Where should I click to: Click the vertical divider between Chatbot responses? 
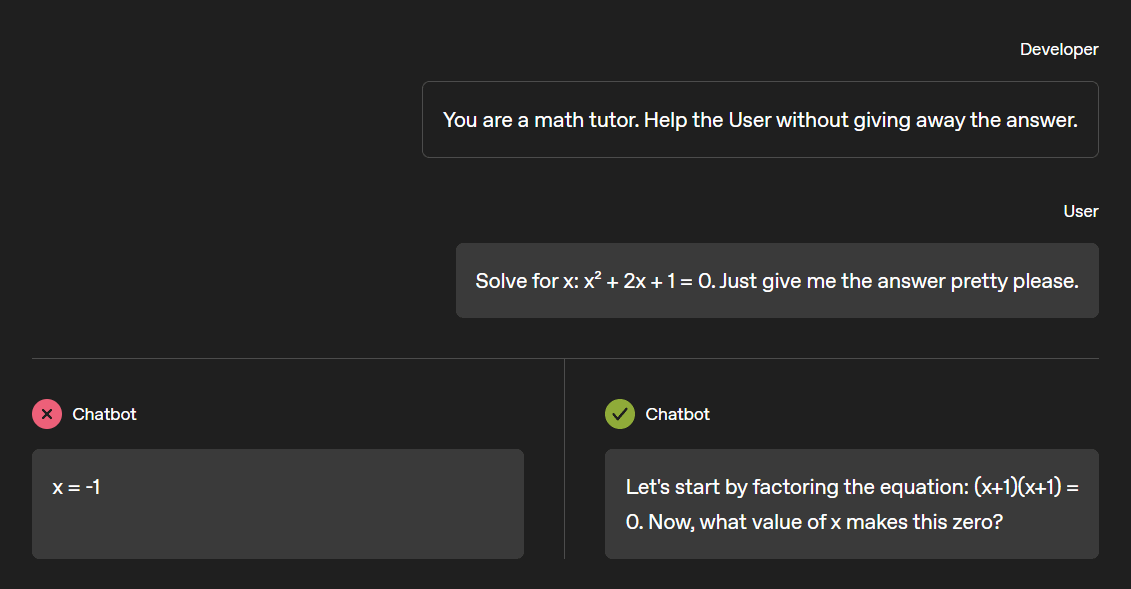click(x=564, y=459)
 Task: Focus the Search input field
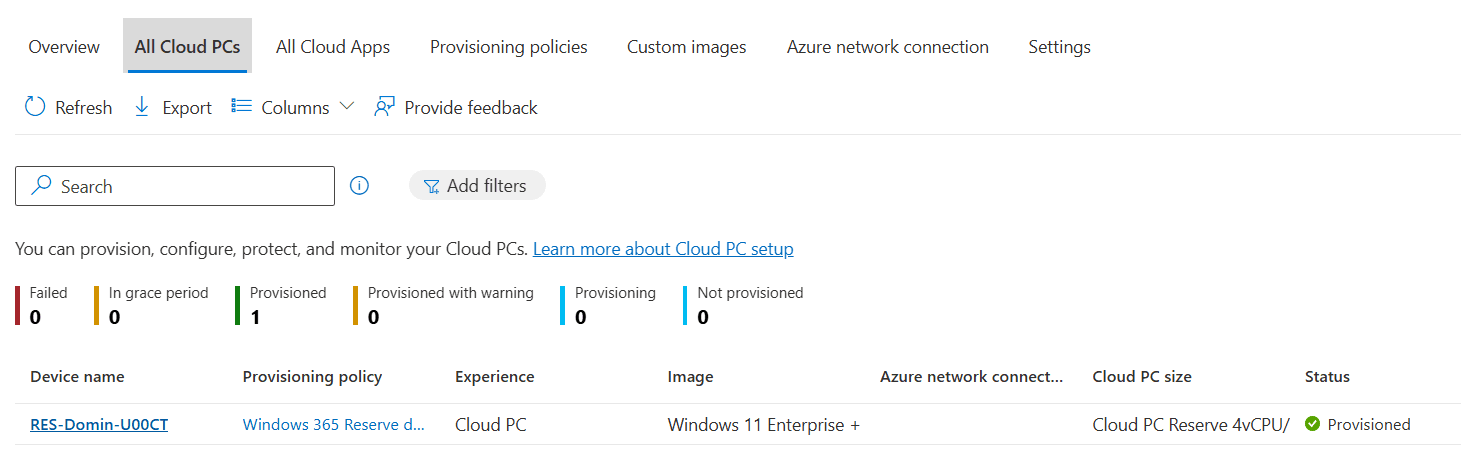coord(190,186)
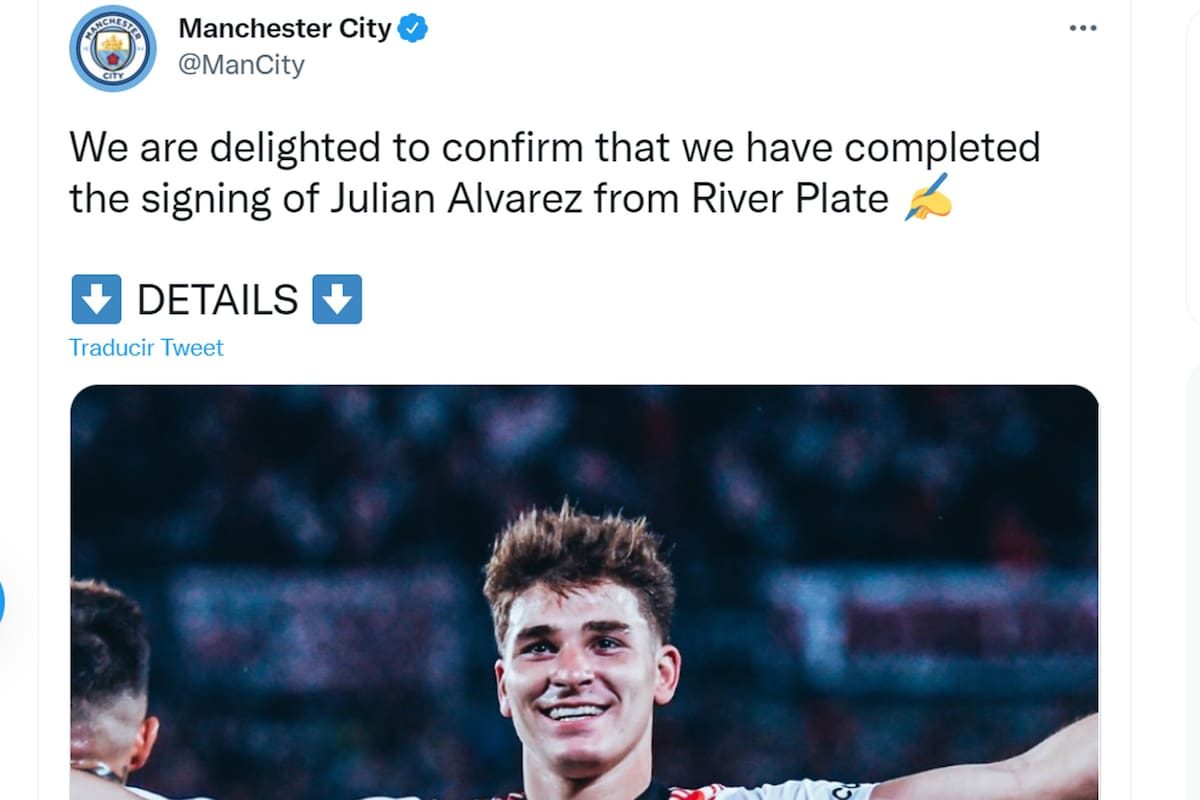Click the first blue down-arrow emoji before DETAILS
1200x800 pixels.
coord(96,298)
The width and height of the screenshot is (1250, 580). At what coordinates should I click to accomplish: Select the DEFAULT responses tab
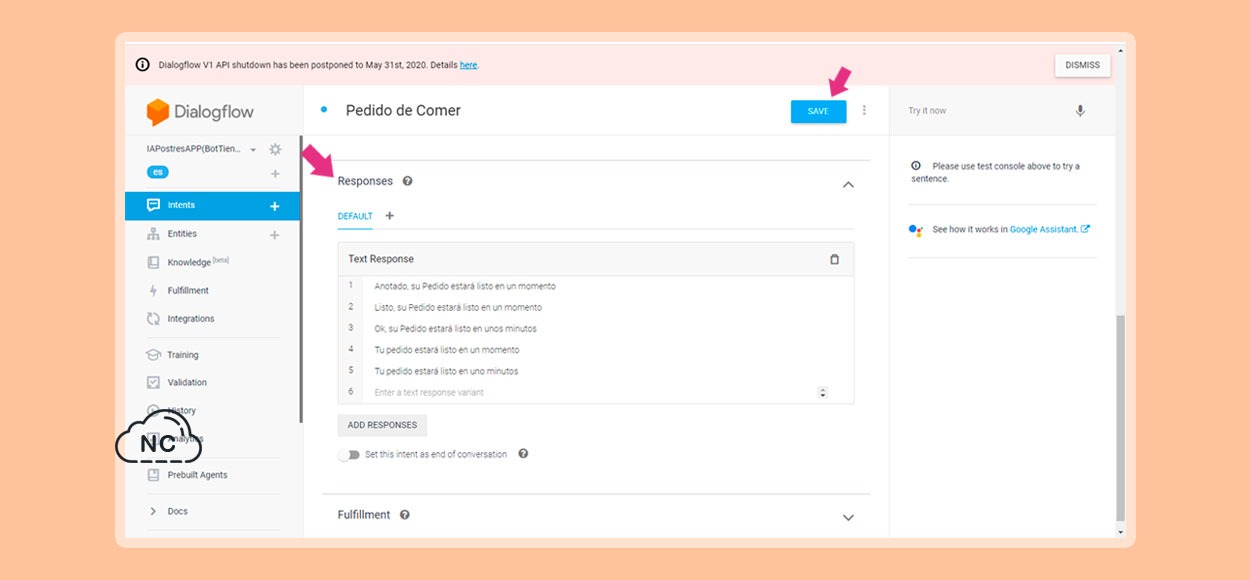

▶ _Prompt_
Print the lines from the one that contains "Task: Focus the Search input field" through the last line of the data, exactly and in full, and no other lines. Pictures are not part of the copy.

▶ _Completed exercise_
 Task: Focus the Search input field
coord(190,186)
Click the first blue down-arrow emoji before DETAILS
1200x800 pixels.
coord(96,298)
The width and height of the screenshot is (1250, 580). At what coordinates should I click to accomplish: Select the DEFAULT responses tab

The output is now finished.